Initially, it took me a little time to warm to them. Both "Flux" and "Swandive" are well-performed, stinging and angsty tracks, but with perhaps not enough focus and very little in the way of choruses to stand out. OK, but a bit ho-hum.

Things get more interesting with "Seven Seconds", though, with The Downfall displaying their own positive take on the patented Nirvana-ish quiet/loud dynamic and piling on plenty in the way of intrigue all their own. It seethes, it slows down, it builds again and both Dunk's plaintive vocals and JP's expressive drums star in an impressive cascade of a track.

The broiling tension of "Mourning All Night" confirms the good impression. All the band are cooking, with Dan's twangy basslines perhaps grabbing the top marks and the track really stretching out in terms of ambition. This is arguably the best track here, although "Headown" also has its' moments. For one thing, it comes roaring out of the traps and later on intrigues when it slips into a cool, post-punk disco coda.

So, yeah,The Downfall certainly have potential and I'd recommend "Atrofeed" - with a few reservations. After all, however well they work as a unit, they are a bit short of memorable choruses and with songs like the closing "Problem #1" they can be a bit too derivative.

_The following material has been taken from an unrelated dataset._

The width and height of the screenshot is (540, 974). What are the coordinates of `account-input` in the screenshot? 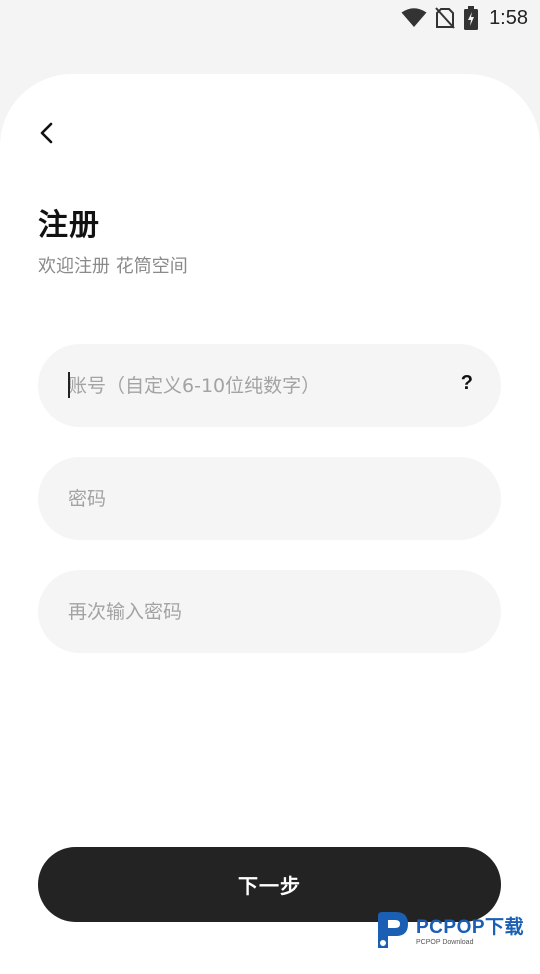 It's located at (258, 386).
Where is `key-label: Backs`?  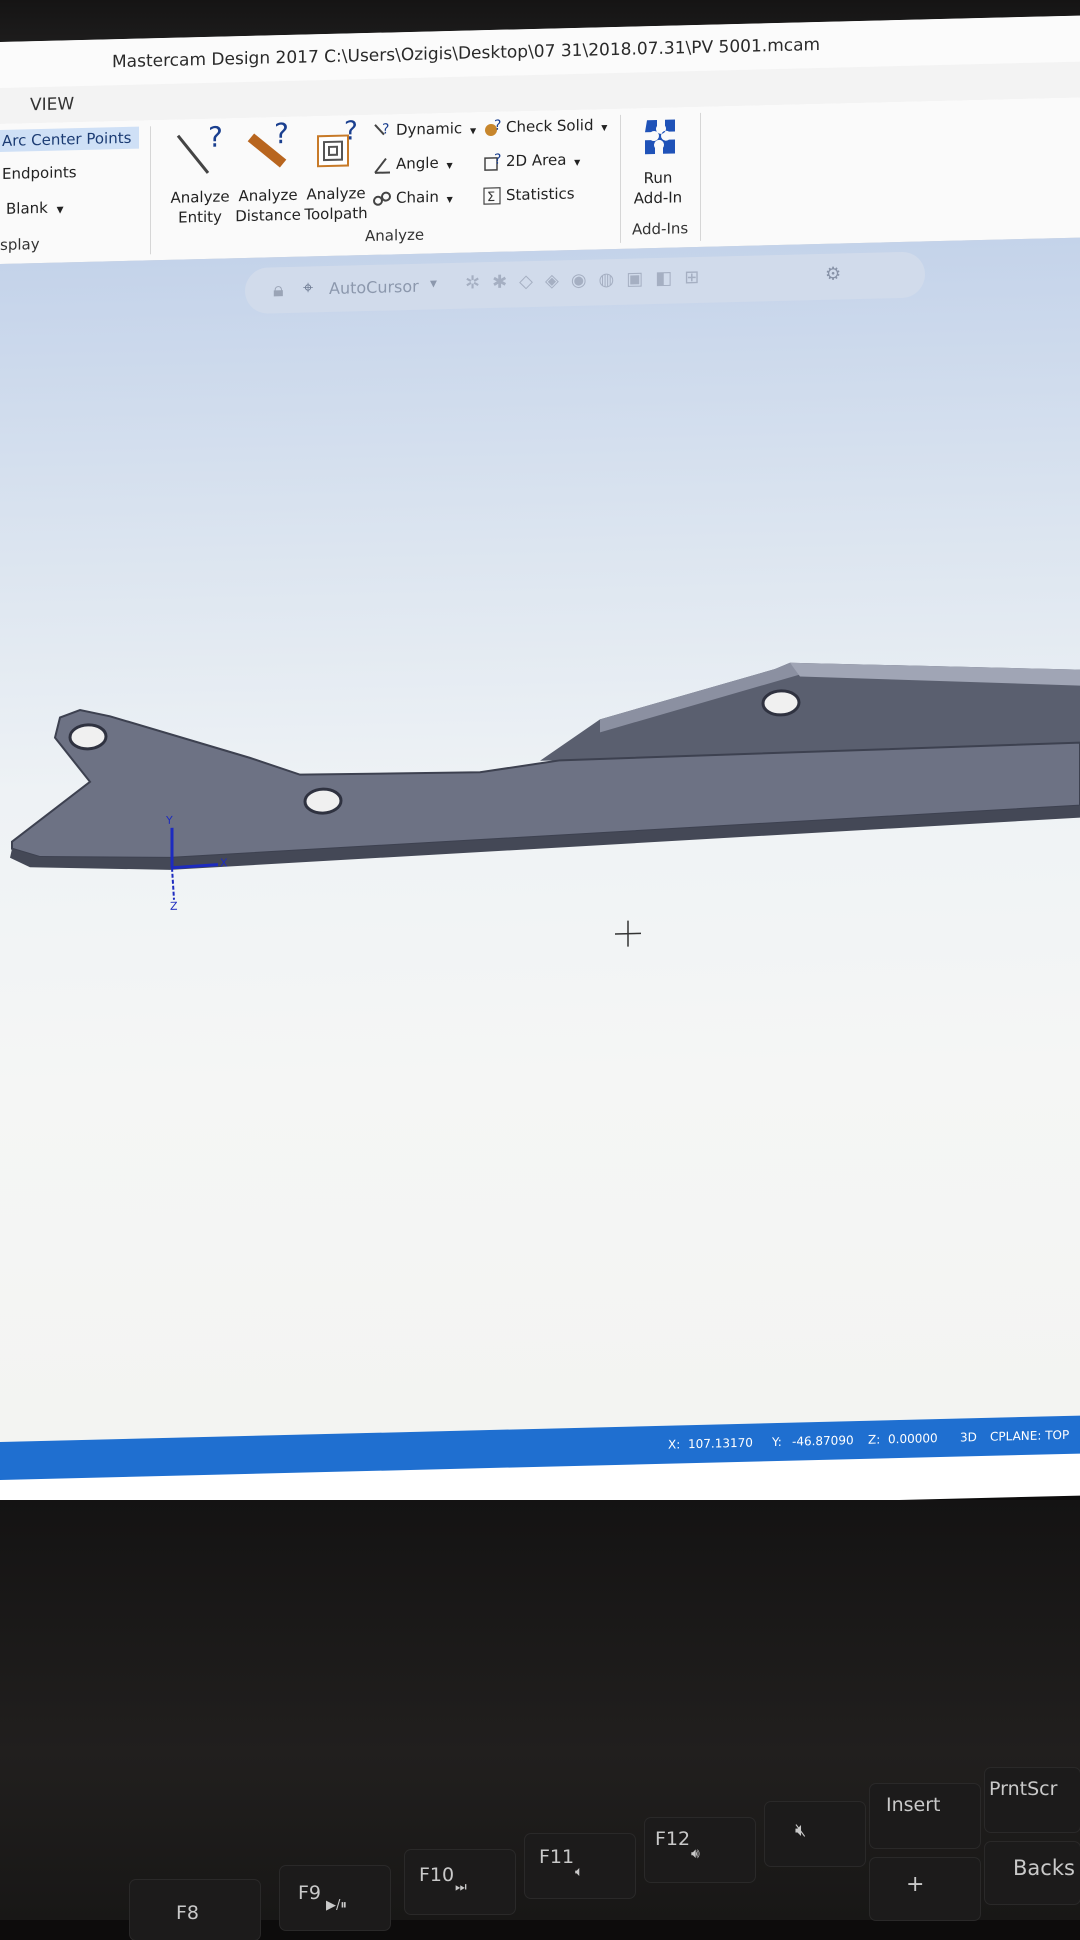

Indeed, apart from Bray's impassioned vocal, this track really could be straight off Placebo's eponymous debut, and that's no way to sign off.

Still, "Atrofeed" is now almost a year old, so let's hope we get to hear more from a band who've forged a stronger identity of their own. As I write, there's talk of a debut full-length album on a new label, and certainly the songs they've laid down here suggest they have the talent to ceate something memorable.